Created by trans director Sam Feder and produced by Orange Is the New Black actress Laverne Cox, Disclosure is a documentary made about and by transgender people. Still, these voices are often ignored when creating films and shows, making a wrongful portrayal even harmful to the community.
Trans* is not a punchline
For a very long time, cross-dressing was considered illegal. But during that time, it was being used in comedy sketches as a punchline to jokes. Just look at The Jeffersons (1975), Bosom Buddies (1980), and even Ace Ventura: Pet Detective (1994). Although Jim Carrey is absolutely hilarious as Ace Ventura, the movie made a huge mistake in depicting trans* people.

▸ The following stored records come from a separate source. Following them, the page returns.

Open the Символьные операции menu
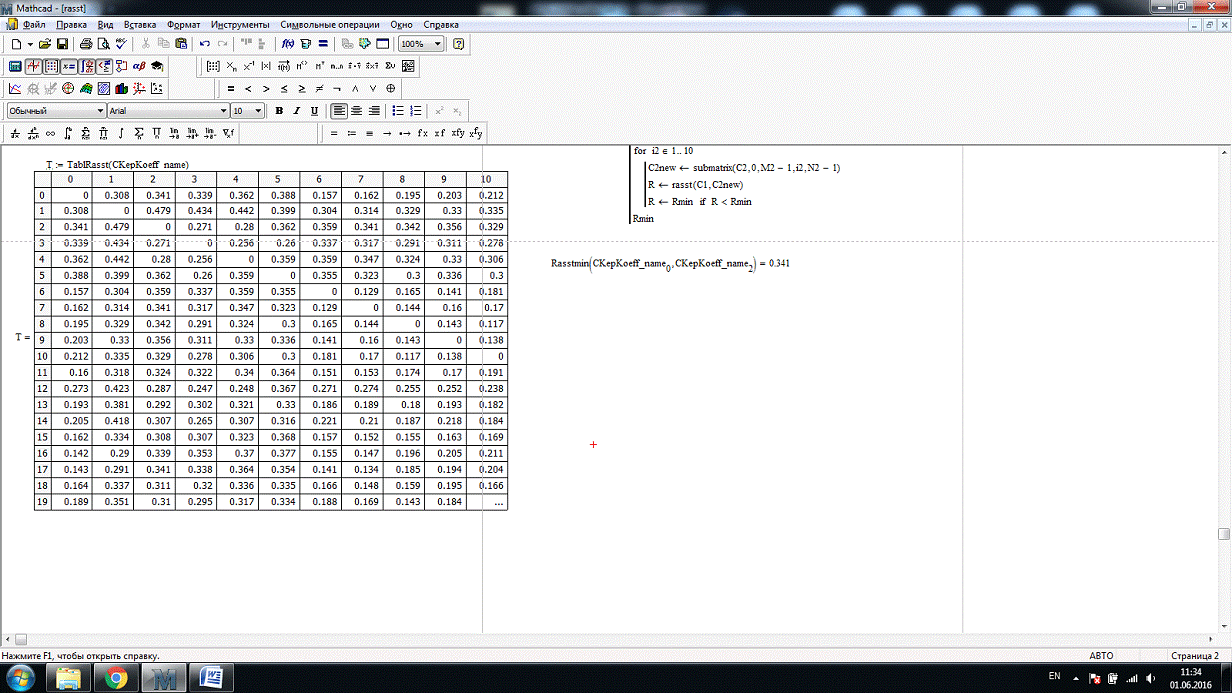Image resolution: width=1232 pixels, height=693 pixels. (x=332, y=23)
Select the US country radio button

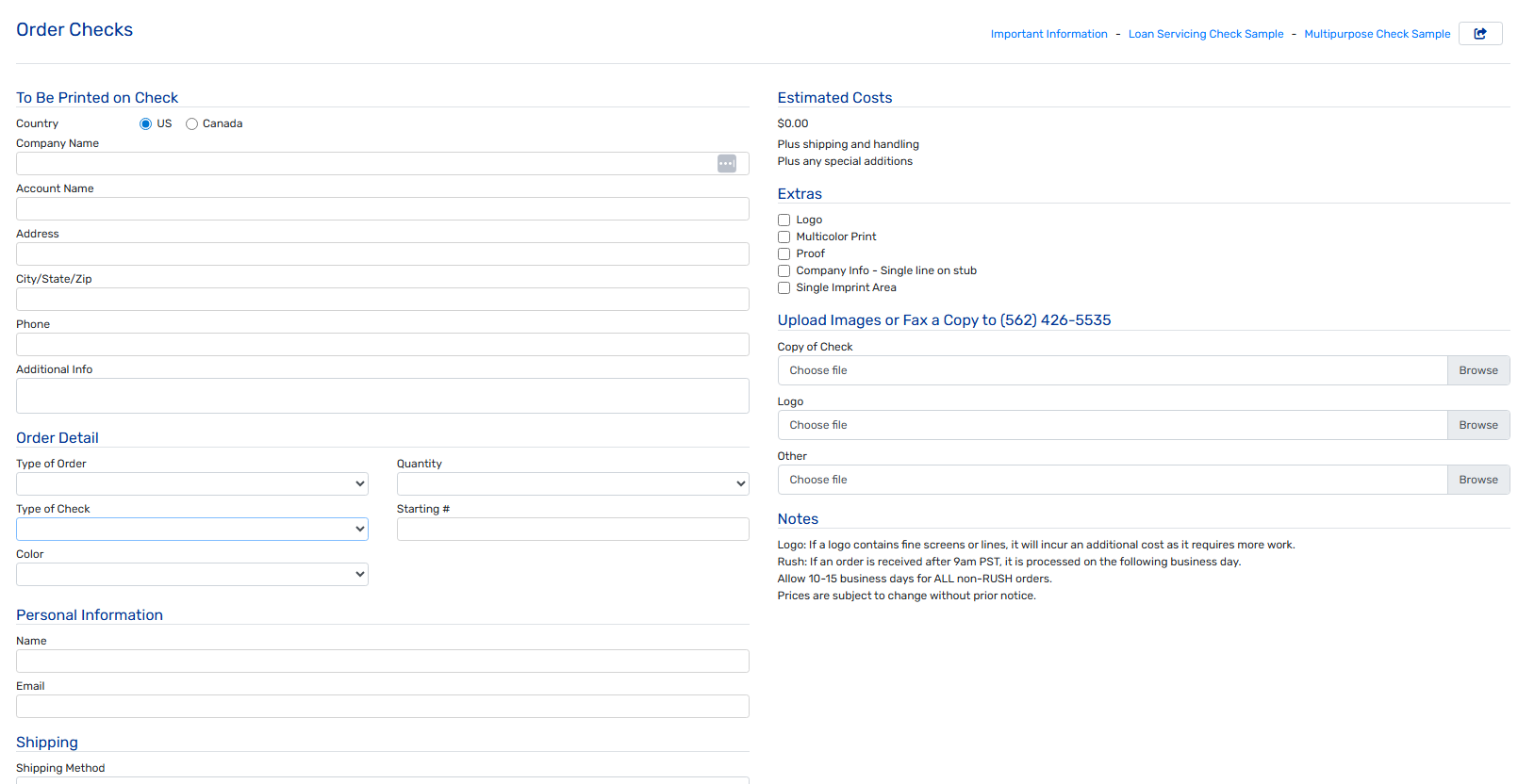145,124
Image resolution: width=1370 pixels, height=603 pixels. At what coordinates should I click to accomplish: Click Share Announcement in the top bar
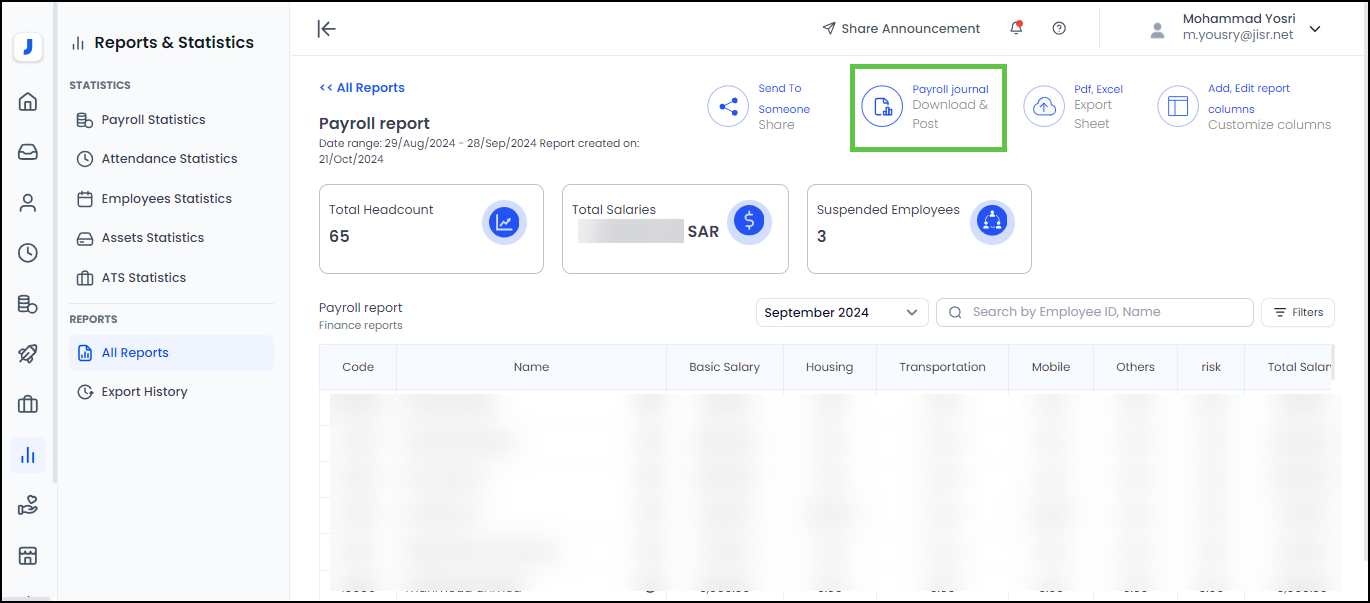pyautogui.click(x=901, y=28)
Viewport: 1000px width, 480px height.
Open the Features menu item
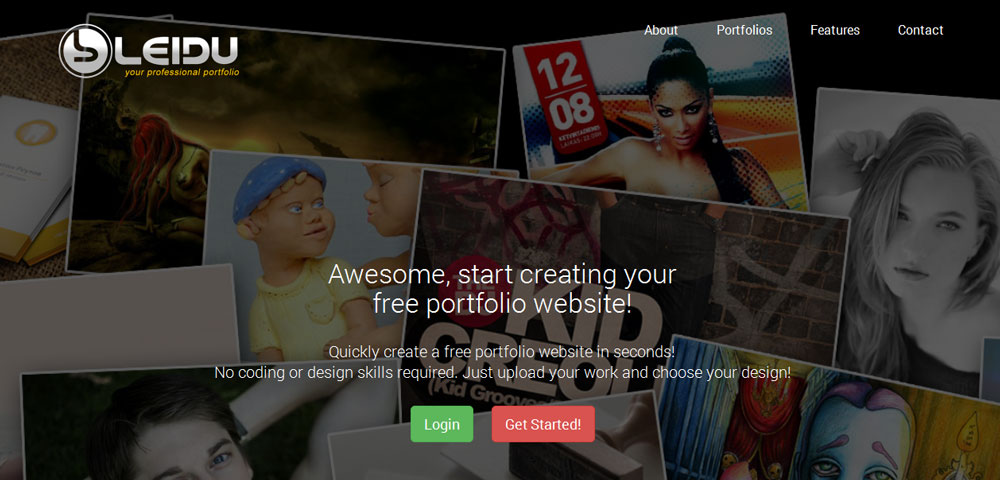[835, 30]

The villain turns out to be a man who dressed himself up as a woman to commit crimes. When people find out, they all start vomiting, and that is supposed to be the hilarious ending aka the punchline. We’re told by the media to be disgusted by the appearance of a trans* person, which is an incredibly damaging way of thinking.

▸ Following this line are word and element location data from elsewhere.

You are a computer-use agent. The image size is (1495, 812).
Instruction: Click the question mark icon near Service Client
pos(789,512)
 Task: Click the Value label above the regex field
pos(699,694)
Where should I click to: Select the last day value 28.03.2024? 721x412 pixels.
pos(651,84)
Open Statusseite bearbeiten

Either trans* people are laughed at or they are portrayed as the criminal like in Silence of the Lambs (1991). The villain skins women to be able to take on the female form and to literally become them. These kinds of roles are fine, however, if these are the only portrayal the trans* community is getting, they can send the wrong message.
Let’s be clear, though, cross-dressing itself isn’t transphobic. But the assumption of it being funny and enhancing dangerous trans* stereotypes is. Transgender people are depicted as deviants, perverts, psychopaths, and killers. Because of these misconceptions, trans* people have a harder time coming out.